All told, this type of technology will accommodate our connected future. Estimates on the precise number vary, but the security company Norton estimates we'll see 25 billion IoT devices by 2025. The future is right around the corner.

5G in an Expanded World of Threats

A few people have asked me about 5G security. To answer this, I like to think about risk. Risk can be defined as the probability of an event multiplied by the impact of the event.

In a 5G world, the probability of a given data set or system being hacked doesn't change appreciably. What does change is that the speed at which a hack can be exploited could be 10 times faster. The likelihood of someone with nefarious intent downloading your entire inbox is the same. But now they can do it in five seconds instead of five minutes.

Additionally, 5G will enable more real-time and user specific data to be collected, so the number of data sources or systems could be increased. This is nothing to get panicked about, but rather something to understand and to mitigate accordingly through technologies available today - encryption, salting, and layered or tiered access to data.

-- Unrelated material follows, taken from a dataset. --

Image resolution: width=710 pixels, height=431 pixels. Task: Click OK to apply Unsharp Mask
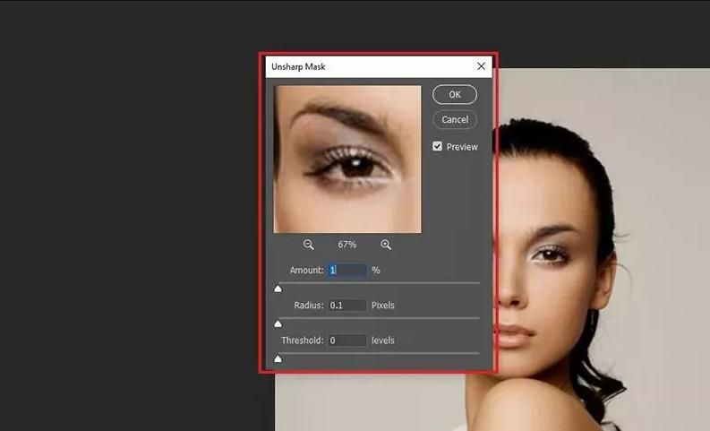point(455,94)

In the race to make 5G a reality, the risks and benefits both get magnified. The security challenges will be no exception. Cisco recommends focusing on these five features in securing devices: threat prevention, advanced malware, anomaly detection, DNS intelligence and threat intelligence.

Most of us are already living a connected lifestyle. But when 5G becomes commercially available, that connectivity will get faster and more reliable than you can imagine. The vision we've built around the IoT will be amplified — and new opportunities will be born. As we march closer to mainstream adoption of 5G, a more connected world is almost within grasp, but it's up to the world's technology leaders to make sure we're prepared for it.